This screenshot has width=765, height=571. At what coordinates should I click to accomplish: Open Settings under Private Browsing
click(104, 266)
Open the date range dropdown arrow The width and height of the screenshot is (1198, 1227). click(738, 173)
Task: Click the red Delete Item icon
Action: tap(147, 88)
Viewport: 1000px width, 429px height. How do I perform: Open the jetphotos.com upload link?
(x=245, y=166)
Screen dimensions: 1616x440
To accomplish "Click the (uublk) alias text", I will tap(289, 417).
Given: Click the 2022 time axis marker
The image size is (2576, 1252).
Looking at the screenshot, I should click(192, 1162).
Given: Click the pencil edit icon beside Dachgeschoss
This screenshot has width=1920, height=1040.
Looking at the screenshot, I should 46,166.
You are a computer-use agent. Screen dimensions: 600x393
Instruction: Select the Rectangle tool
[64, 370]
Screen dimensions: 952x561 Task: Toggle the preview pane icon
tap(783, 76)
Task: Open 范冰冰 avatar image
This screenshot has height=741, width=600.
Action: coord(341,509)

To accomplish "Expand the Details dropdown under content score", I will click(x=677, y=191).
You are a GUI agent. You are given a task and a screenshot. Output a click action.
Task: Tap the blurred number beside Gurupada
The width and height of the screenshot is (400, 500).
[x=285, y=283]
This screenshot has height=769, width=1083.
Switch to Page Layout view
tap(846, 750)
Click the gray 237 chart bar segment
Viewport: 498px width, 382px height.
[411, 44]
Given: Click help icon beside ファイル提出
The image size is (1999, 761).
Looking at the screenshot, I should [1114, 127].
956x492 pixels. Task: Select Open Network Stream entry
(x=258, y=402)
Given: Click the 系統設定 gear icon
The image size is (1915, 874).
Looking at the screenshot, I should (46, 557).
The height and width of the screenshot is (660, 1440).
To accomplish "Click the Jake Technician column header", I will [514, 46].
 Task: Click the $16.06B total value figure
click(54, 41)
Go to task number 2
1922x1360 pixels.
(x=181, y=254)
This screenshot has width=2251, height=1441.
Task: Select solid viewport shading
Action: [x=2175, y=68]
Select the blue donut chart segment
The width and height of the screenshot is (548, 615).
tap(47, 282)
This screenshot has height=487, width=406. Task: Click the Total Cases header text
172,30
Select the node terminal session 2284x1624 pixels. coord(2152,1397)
----
* [Short exercise]: Return the stretch of lines from the one containing "You are a GUI" through the last line, both ends included, copied character for character.

* [Completed exercise]:
You are a GUI agent. You are given a task and a screenshot. Output a click action.
Task: Tap the blurred number beside Gurupada
The width and height of the screenshot is (400, 500).
[x=285, y=283]
This screenshot has height=769, width=1083.
Switch to Page Layout view
tap(846, 750)
Click the gray 237 chart bar segment
Viewport: 498px width, 382px height.
[411, 44]
Given: Click help icon beside ファイル提出
The image size is (1999, 761).
Looking at the screenshot, I should [1114, 127].
956x492 pixels. Task: Select Open Network Stream entry
(x=258, y=402)
Given: Click the 系統設定 gear icon
The image size is (1915, 874).
Looking at the screenshot, I should (46, 557).
The height and width of the screenshot is (660, 1440).
To accomplish "Click the Jake Technician column header", I will [514, 46].
 Task: Click the $16.06B total value figure
click(54, 41)
Go to task number 2
1922x1360 pixels.
(x=181, y=254)
This screenshot has width=2251, height=1441.
Task: Select solid viewport shading
Action: [x=2175, y=68]
Select the blue donut chart segment
The width and height of the screenshot is (548, 615).
tap(47, 282)
This screenshot has height=487, width=406. Task: Click the Total Cases header text
172,30
Select the node terminal session 2284x1624 pixels. coord(2152,1397)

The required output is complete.